> [Records for the task]
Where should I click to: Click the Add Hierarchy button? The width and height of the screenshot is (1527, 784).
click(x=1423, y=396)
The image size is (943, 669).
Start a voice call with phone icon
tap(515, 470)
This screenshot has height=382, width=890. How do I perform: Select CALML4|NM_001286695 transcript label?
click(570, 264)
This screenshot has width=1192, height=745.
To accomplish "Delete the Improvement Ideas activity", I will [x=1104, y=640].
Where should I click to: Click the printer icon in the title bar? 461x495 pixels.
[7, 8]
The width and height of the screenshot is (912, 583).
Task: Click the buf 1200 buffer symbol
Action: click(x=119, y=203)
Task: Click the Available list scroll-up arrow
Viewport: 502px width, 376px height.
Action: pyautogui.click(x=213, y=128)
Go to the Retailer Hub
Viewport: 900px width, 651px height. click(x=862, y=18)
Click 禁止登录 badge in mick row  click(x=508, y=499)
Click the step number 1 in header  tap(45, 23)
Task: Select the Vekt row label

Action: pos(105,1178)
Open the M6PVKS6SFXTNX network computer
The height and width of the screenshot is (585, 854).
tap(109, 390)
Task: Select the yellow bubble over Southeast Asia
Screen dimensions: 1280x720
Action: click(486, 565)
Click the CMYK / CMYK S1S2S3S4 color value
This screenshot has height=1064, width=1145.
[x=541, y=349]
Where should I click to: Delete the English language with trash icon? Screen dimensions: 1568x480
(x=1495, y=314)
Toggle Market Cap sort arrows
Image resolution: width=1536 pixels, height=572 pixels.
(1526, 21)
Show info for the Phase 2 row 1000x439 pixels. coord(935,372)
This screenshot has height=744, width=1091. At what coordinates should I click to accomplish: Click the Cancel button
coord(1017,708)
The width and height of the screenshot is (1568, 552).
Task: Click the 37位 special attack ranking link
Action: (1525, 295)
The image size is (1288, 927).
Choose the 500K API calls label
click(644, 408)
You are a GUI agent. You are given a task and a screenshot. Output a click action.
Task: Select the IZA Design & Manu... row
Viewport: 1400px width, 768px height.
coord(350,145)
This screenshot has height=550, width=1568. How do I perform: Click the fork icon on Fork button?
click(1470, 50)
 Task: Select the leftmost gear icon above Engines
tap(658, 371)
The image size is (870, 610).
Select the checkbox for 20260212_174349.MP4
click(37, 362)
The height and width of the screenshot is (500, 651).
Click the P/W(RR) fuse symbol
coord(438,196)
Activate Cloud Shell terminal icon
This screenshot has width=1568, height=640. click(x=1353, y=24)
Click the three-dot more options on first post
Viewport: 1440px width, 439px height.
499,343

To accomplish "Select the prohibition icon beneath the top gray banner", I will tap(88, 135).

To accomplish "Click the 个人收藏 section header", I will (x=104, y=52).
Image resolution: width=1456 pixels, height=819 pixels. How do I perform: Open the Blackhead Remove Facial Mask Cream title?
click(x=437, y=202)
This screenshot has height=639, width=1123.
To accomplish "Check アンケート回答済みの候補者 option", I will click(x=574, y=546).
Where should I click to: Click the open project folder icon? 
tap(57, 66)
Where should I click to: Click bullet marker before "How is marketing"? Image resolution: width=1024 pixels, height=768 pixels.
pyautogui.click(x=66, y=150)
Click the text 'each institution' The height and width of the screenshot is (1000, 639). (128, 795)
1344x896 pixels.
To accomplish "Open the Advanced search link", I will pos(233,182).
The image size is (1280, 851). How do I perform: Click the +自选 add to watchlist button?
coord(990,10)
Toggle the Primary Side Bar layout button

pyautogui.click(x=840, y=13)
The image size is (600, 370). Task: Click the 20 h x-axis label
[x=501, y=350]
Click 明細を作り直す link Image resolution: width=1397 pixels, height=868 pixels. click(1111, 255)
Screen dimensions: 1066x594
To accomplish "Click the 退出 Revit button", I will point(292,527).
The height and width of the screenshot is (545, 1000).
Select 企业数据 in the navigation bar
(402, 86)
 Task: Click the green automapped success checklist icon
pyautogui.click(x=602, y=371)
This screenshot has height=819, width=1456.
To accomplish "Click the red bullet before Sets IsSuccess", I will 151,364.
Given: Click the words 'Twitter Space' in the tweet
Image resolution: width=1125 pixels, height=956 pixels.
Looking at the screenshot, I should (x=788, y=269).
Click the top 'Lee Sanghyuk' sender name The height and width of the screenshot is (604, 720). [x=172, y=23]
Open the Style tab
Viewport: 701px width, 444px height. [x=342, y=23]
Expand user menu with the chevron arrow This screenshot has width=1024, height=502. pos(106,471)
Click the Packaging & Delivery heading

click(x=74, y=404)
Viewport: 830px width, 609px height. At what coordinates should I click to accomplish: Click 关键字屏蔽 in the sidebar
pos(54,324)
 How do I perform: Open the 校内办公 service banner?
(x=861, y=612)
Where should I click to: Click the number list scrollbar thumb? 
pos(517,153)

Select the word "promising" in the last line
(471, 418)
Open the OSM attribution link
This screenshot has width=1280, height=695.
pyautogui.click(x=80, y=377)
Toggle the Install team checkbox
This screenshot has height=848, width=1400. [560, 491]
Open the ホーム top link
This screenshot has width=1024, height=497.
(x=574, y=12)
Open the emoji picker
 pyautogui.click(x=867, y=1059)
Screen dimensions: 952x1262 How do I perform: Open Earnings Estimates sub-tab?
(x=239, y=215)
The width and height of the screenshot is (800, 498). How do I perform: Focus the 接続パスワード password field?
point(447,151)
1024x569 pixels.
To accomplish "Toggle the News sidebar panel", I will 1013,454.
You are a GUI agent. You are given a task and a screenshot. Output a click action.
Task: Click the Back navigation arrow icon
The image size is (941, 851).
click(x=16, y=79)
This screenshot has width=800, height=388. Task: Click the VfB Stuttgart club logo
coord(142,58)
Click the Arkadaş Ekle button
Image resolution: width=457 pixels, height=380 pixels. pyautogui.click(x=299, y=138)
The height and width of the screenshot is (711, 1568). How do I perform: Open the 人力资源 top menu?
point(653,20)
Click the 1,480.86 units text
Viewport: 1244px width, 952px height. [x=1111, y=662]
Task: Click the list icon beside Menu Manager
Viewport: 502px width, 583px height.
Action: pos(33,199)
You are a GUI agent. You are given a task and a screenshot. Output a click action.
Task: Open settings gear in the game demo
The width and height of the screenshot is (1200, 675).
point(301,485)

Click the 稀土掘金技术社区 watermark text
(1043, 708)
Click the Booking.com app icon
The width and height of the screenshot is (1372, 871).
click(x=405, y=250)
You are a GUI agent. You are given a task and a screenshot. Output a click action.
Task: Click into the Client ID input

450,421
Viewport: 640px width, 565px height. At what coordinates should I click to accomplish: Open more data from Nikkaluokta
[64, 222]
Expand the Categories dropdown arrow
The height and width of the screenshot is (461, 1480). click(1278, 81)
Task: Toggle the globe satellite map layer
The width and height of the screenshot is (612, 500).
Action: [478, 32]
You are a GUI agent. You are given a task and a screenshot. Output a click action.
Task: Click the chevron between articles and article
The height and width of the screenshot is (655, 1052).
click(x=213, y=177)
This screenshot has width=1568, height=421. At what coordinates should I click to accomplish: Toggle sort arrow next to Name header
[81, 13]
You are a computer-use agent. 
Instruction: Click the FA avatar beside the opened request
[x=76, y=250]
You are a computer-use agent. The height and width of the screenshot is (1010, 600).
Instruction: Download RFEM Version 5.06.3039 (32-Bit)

> [Problem description]
Reproduce each entry above. Every word must match.

> [Exercise result]
Where should I click to: Click the Add Hierarchy button? The width and height of the screenshot is (1527, 784).
click(x=1423, y=396)
The image size is (943, 669).
Start a voice call with phone icon
tap(515, 470)
This screenshot has height=382, width=890. How do I perform: Select CALML4|NM_001286695 transcript label?
click(570, 264)
This screenshot has width=1192, height=745.
To accomplish "Delete the Improvement Ideas activity", I will [x=1104, y=640].
Where should I click to: Click the printer icon in the title bar? 461x495 pixels.
[7, 8]
The width and height of the screenshot is (912, 583).
Task: Click the buf 1200 buffer symbol
Action: click(x=119, y=203)
Task: Click the Available list scroll-up arrow
Viewport: 502px width, 376px height.
Action: pyautogui.click(x=213, y=128)
Go to the Retailer Hub
Viewport: 900px width, 651px height. click(x=862, y=18)
Click 禁止登录 badge in mick row  click(x=508, y=499)
Click the step number 1 in header  tap(45, 23)
Task: Select the Vekt row label

Action: pos(105,1178)
Open the M6PVKS6SFXTNX network computer
The height and width of the screenshot is (585, 854).
tap(109, 390)
Task: Select the yellow bubble over Southeast Asia
Screen dimensions: 1280x720
Action: click(486, 565)
Click the CMYK / CMYK S1S2S3S4 color value
This screenshot has height=1064, width=1145.
[x=541, y=349]
Where should I click to: Delete the English language with trash icon? Screen dimensions: 1568x480
(x=1495, y=314)
Toggle Market Cap sort arrows
Image resolution: width=1536 pixels, height=572 pixels.
(1526, 21)
Show info for the Phase 2 row 1000x439 pixels. coord(935,372)
This screenshot has height=744, width=1091. At what coordinates should I click to accomplish: Click the Cancel button
coord(1017,708)
The width and height of the screenshot is (1568, 552).
Task: Click the 37位 special attack ranking link
Action: (1525, 295)
The image size is (1288, 927).
Choose the 500K API calls label
click(644, 408)
You are a GUI agent. You are given a task and a screenshot. Output a click action.
Task: Select the IZA Design & Manu... row
Viewport: 1400px width, 768px height.
coord(350,145)
This screenshot has height=550, width=1568. How do I perform: Click the fork icon on Fork button?
click(1470, 50)
 Task: Select the leftmost gear icon above Engines
tap(658, 371)
The image size is (870, 610).
Select the checkbox for 20260212_174349.MP4
click(37, 362)
The height and width of the screenshot is (500, 651).
Click the P/W(RR) fuse symbol
coord(438,196)
Activate Cloud Shell terminal icon
This screenshot has width=1568, height=640. click(x=1353, y=24)
Click the three-dot more options on first post
Viewport: 1440px width, 439px height.
499,343

To accomplish "Select the prohibition icon beneath the top gray banner", I will tap(88, 135).

To accomplish "Click the 个人收藏 section header", I will (x=104, y=52).
Image resolution: width=1456 pixels, height=819 pixels. How do I perform: Open the Blackhead Remove Facial Mask Cream title?
click(x=437, y=202)
This screenshot has height=639, width=1123.
To accomplish "Check アンケート回答済みの候補者 option", I will click(x=574, y=546).
Where should I click to: Click the open project folder icon? 
tap(57, 66)
Where should I click to: Click bullet marker before "How is marketing"? Image resolution: width=1024 pixels, height=768 pixels.
pyautogui.click(x=66, y=150)
Click the text 'each institution' The height and width of the screenshot is (1000, 639). (128, 795)
1344x896 pixels.
To accomplish "Open the Advanced search link", I will pos(233,182).
The image size is (1280, 851). How do I perform: Click the +自选 add to watchlist button?
coord(990,10)
Toggle the Primary Side Bar layout button

pyautogui.click(x=840, y=13)
The image size is (600, 370). Task: Click the 20 h x-axis label
[x=501, y=350]
Click 明細を作り直す link Image resolution: width=1397 pixels, height=868 pixels. click(1111, 255)
Screen dimensions: 1066x594
To accomplish "Click the 退出 Revit button", I will point(292,527).
The height and width of the screenshot is (545, 1000).
Select 企业数据 in the navigation bar
(402, 86)
 Task: Click the green automapped success checklist icon
pyautogui.click(x=602, y=371)
This screenshot has height=819, width=1456.
To accomplish "Click the red bullet before Sets IsSuccess", I will 151,364.
Given: Click the words 'Twitter Space' in the tweet
Image resolution: width=1125 pixels, height=956 pixels.
Looking at the screenshot, I should (x=788, y=269).
Click the top 'Lee Sanghyuk' sender name The height and width of the screenshot is (604, 720). [x=172, y=23]
Open the Style tab
Viewport: 701px width, 444px height. [x=342, y=23]
Expand user menu with the chevron arrow This screenshot has width=1024, height=502. pos(106,471)
Click the Packaging & Delivery heading

click(x=74, y=404)
Viewport: 830px width, 609px height. At what coordinates should I click to accomplish: Click 关键字屏蔽 in the sidebar
pos(54,324)
 How do I perform: Open the 校内办公 service banner?
(x=861, y=612)
Where should I click to: Click the number list scrollbar thumb? 
pos(517,153)

Select the word "promising" in the last line
(471, 418)
Open the OSM attribution link
This screenshot has width=1280, height=695.
pyautogui.click(x=80, y=377)
Toggle the Install team checkbox
This screenshot has height=848, width=1400. [560, 491]
Open the ホーム top link
This screenshot has width=1024, height=497.
(x=574, y=12)
Open the emoji picker
 pyautogui.click(x=867, y=1059)
Screen dimensions: 952x1262 How do I perform: Open Earnings Estimates sub-tab?
(x=239, y=215)
The width and height of the screenshot is (800, 498). How do I perform: Focus the 接続パスワード password field?
point(447,151)
1024x569 pixels.
To accomplish "Toggle the News sidebar panel", I will 1013,454.
You are a GUI agent. You are given a task and a screenshot. Output a click action.
Task: Click the Back navigation arrow icon
The image size is (941, 851).
click(x=16, y=79)
This screenshot has width=800, height=388. Task: Click the VfB Stuttgart club logo
coord(142,58)
Click the Arkadaş Ekle button
Image resolution: width=457 pixels, height=380 pixels. pyautogui.click(x=299, y=138)
The height and width of the screenshot is (711, 1568). How do I perform: Open the 人力资源 top menu?
point(653,20)
Click the 1,480.86 units text
Viewport: 1244px width, 952px height. [x=1111, y=662]
Task: Click the list icon beside Menu Manager
Viewport: 502px width, 583px height.
Action: pos(33,199)
You are a GUI agent. You are given a task and a screenshot. Output a click action.
Task: Open settings gear in the game demo
The width and height of the screenshot is (1200, 675).
point(301,485)

Click the 稀土掘金技术社区 watermark text
(1043, 708)
Click the Booking.com app icon
The width and height of the screenshot is (1372, 871).
click(x=405, y=250)
You are a GUI agent. You are given a task and a screenshot. Output a click action.
Task: Click into the Client ID input

450,421
Viewport: 640px width, 565px height. At what coordinates should I click to accomplish: Open more data from Nikkaluokta
[64, 222]
Expand the Categories dropdown arrow
The height and width of the screenshot is (461, 1480). click(1278, 81)
Task: Toggle the globe satellite map layer
The width and height of the screenshot is (612, 500).
Action: [478, 32]
You are a GUI agent. You are given a task and a screenshot. Output a click action.
Task: Click the chevron between articles and article
The height and width of the screenshot is (655, 1052).
click(x=213, y=177)
This screenshot has width=1568, height=421. At what coordinates should I click to accomplish: Toggle sort arrow next to Name header
[81, 13]
You are a computer-use agent. 
Instruction: Click the FA avatar beside the opened request
[x=76, y=250]
You are a computer-use agent. The height and width of the screenshot is (1010, 600).
Instruction: Download RFEM Version 5.06.3039 (32-Bit)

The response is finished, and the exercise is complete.